**Assignment:**
Exactly the lines from the line containing "Viewport: 800px width, 547px height." through the final line of the entries below must be returned, and only those, without pictures.

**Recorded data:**
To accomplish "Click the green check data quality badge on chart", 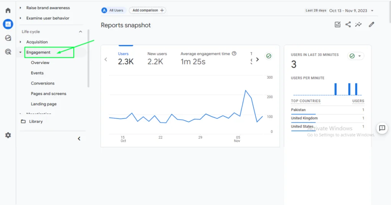I will (269, 56).
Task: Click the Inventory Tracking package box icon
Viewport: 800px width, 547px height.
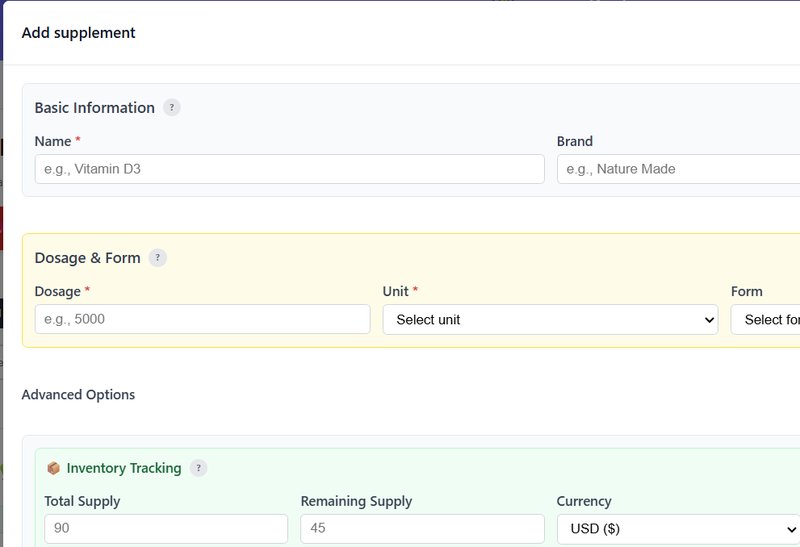Action: [x=54, y=468]
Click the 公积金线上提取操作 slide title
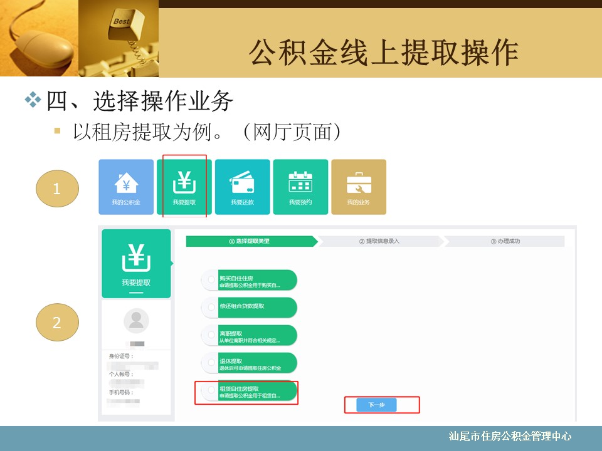The image size is (602, 451). [383, 53]
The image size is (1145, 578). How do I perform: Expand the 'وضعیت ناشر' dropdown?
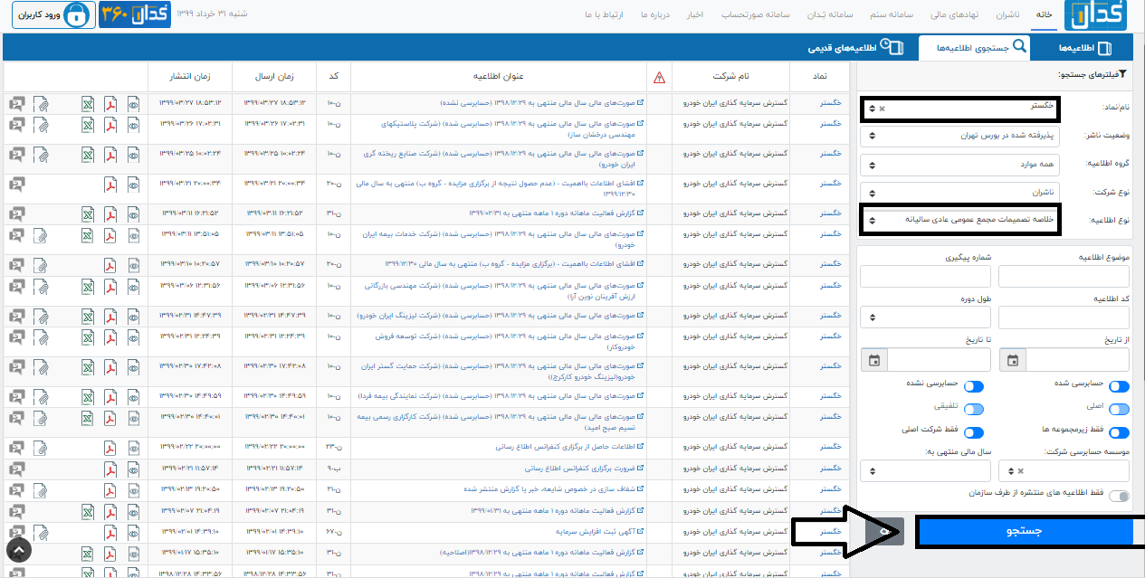click(x=958, y=136)
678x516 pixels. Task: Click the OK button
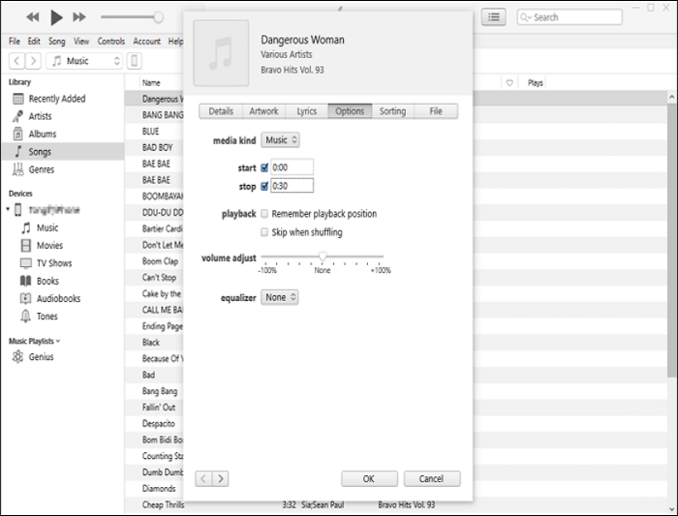(369, 478)
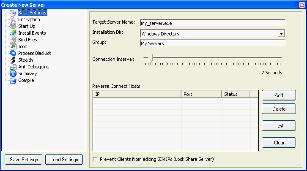Open the Installation Dir dropdown arrow
The image size is (307, 171).
tap(281, 33)
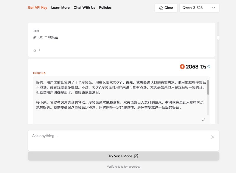Click the send message arrow icon
The height and width of the screenshot is (173, 236).
212,137
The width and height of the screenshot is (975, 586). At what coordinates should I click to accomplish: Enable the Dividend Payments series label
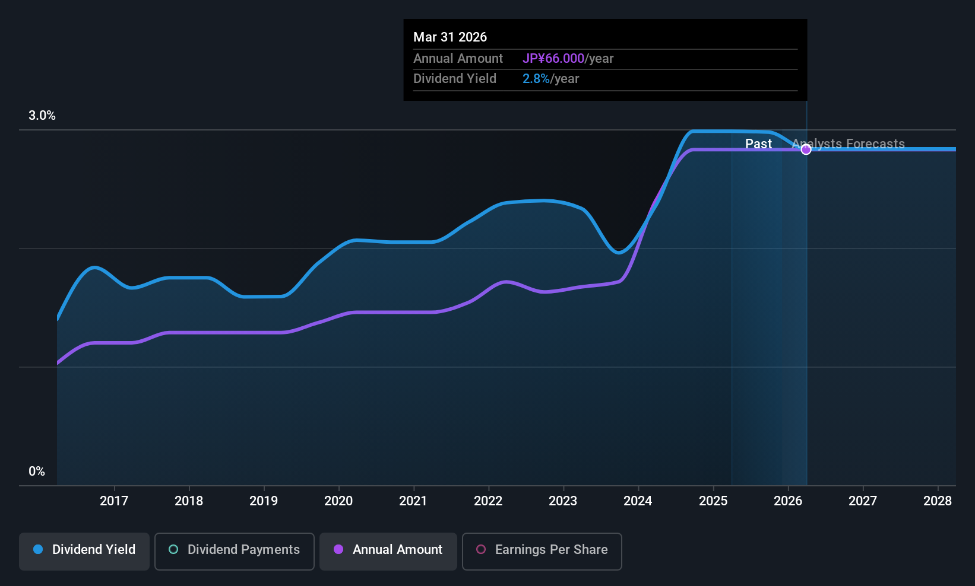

**Your solution:**
Viewport: 800px width, 547px height.
Action: [x=54, y=468]
Click the 公积金线上提取操作 slide title
The image size is (602, 451). [383, 53]
The image size is (1145, 578). How do I perform: Expand the 'وضعیت ناشر' dropdown?
click(x=958, y=136)
678x516 pixels. Task: Click the OK button
(369, 478)
Open the Installation Dir dropdown arrow
The image size is (307, 171).
tap(281, 33)
Click the send message arrow icon
The height and width of the screenshot is (173, 236).
212,137
The width and height of the screenshot is (975, 586). At what coordinates should I click to accomplish: Enable the Dividend Payments series label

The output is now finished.